Jeffrey D. Allred, Deseret News
Women and men gathered Friday at Utah Valley University to discuss something that many work for but never achieve — perfectionism. Speakers presented information to help others change their perspectives and embrace imperfections.
Being a detailed person is not a bad thing. Having my heart reach out to people who are suffering is not a bad thing. Taking meticulous care of my things is not a bad thing. It's only when I allow my perfectionism to control my life and create a lot of fear and stress that it becomes a monster. —Elona Shelley, author

OREM — Michelle Johnson clapped with the men and women in the auditorium at Utah Valley University as another speaker left the stage.

Leaning toward her friend, she whispered, "I don't consider myself a perfectionist."

It was the topic of Friday's symposium. For many, it was a time to re-evaluate their lives and the meaning of "perfectionism" in it.

Johnson said she feels pressure to be perfect in her job. She feels the need to perfect her body and her marriage. She has trouble saying "no."

The more she thought, the more Johnson recognized her perfectionistic tendencies.

She isn't alone. Her friend Erin Bowles said she didn't realize how hard she had been on herself. The pressure to balance work, motherhood and a clean house weighed her down.

Another audience member, Edgar Burgos, said he and other men also feel that pressure. Burgos attended the symposium to let go of the idea of perfection within himself and those around him.

"I want to love other people by what they are and not by what I want them to be," he said.

Julie de Azevedo Hanks, therapist and owner of Wasatch Family Therapy, spoke to audiences members Friday, introducing herself as a recovering perfectionist.

"Perfection is trying to prove that you're lovable through being exceptional," Hanks said.

Perfectionism is driven by fear; it's trying to earn love, she said. But maybe people don't need to work so hard, Hanks suggested.

"Although our motivation is to connect, what actually is the result of having this perfectionistic shield?" she asked the audience. "Separation. It's the opposite of what we think we're trying to do."

Hanks said it is through imperfections that people connect.

"The thing we see as a flaw can actually just add interest to the painting of our lives," she said.

Author and speaker Elona Shelley said her perfectionism is still a part of her life, but it doesn't control her life.

"Being a detailed person is not a bad thing. Having my heart reach out to people who are suffering is not a bad thing. Taking meticulous care of my things is not a bad thing," she said. "It's only when I allow my perfectionism to control my life and create a lot of fear and stress that it becomes a monster."

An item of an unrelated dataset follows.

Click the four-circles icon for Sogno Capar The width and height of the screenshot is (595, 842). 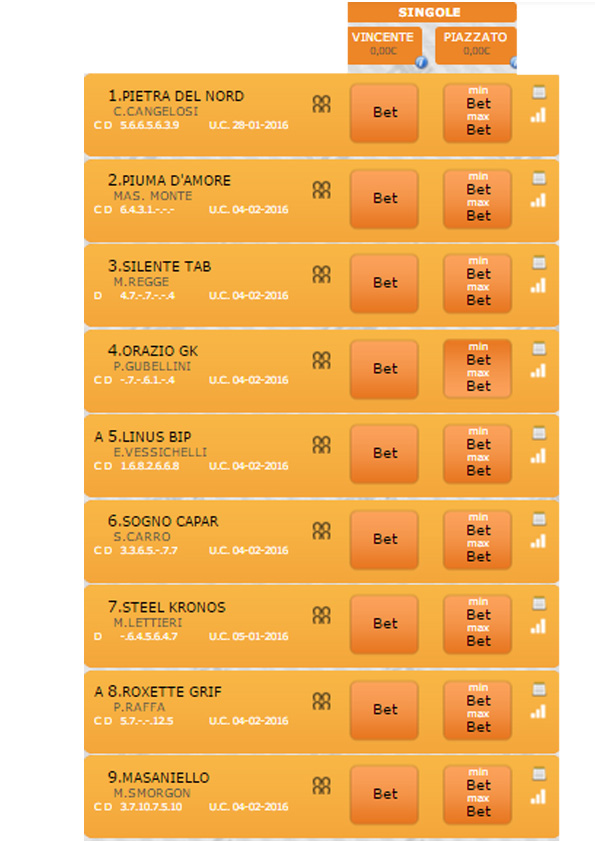321,531
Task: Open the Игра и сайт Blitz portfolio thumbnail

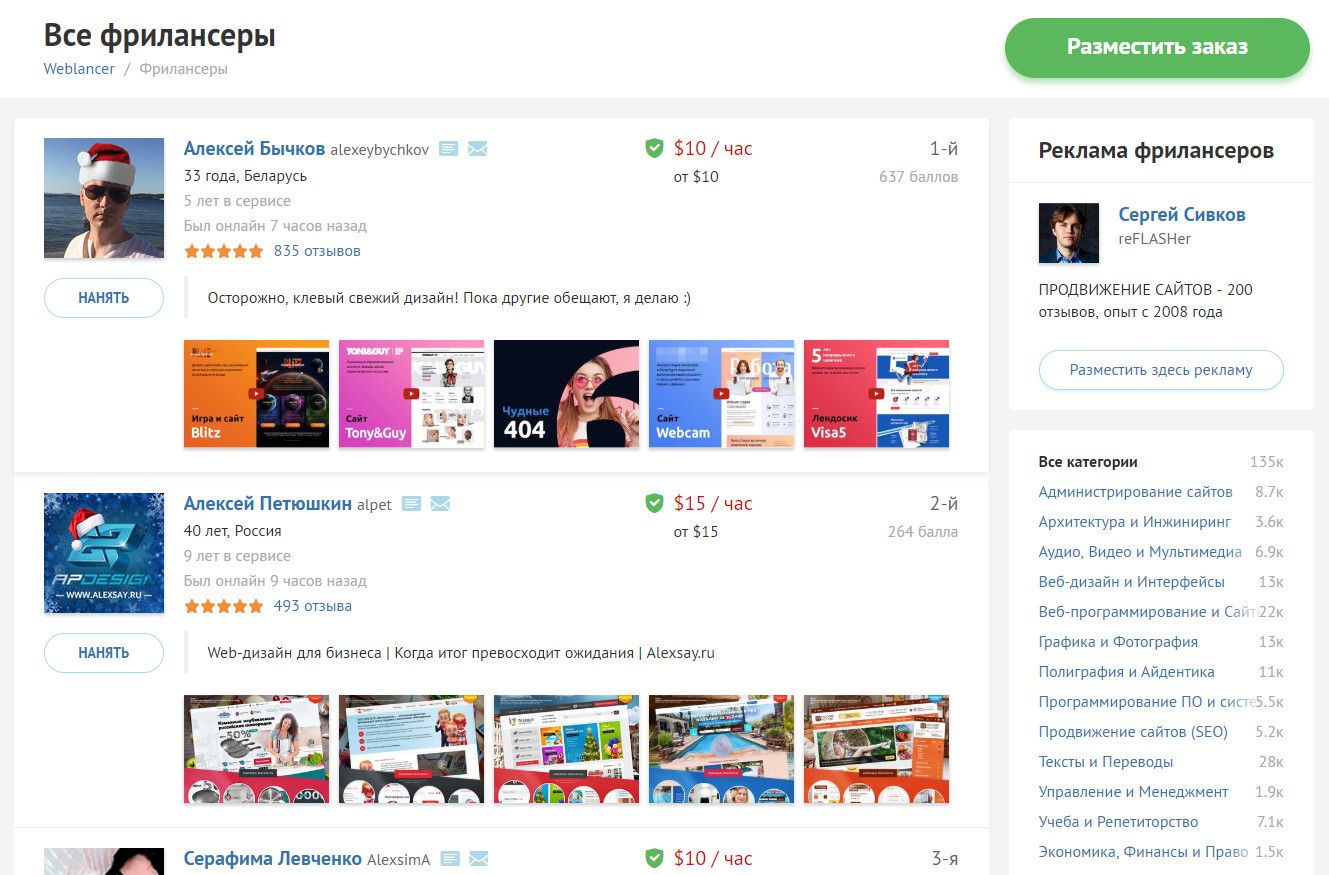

Shelley gave the audience tools to maintain a healthy perspective that brings her peace, joy and love. Some of those tools are to love others instead of judging them, forgiving yourself and others, embracing reality, and living in the present.

She said it is important to establish a relationship with God, express gratitude and have a sense of humor. Shelley also suggested setting appropriate boundaries and managing thoughts by focusing on the positives.

Hanks said Brene Brown, another therapist who studies vulnerability, differentiates between perfectionism and healthy striving.

"Healthy striving is internally motivated: I want this," Hanks said. "Perfectionism is self-critical and externally motivated: I want to look a certain way so people will like me or approve of me."

Burgos said he believes everyone struggles with perfectionism at some point.

"This is a great opportunity to realize that we are humans, and we all make mistakes, and we can just live our lives, and don't be worried about what people are going to say about us," he said.

Looking forward, Bowles said she hopes to forgive herself and live in the present.

"And just let go," she said. "My house can be a mess, I think. … My house can wait until the kids are napping."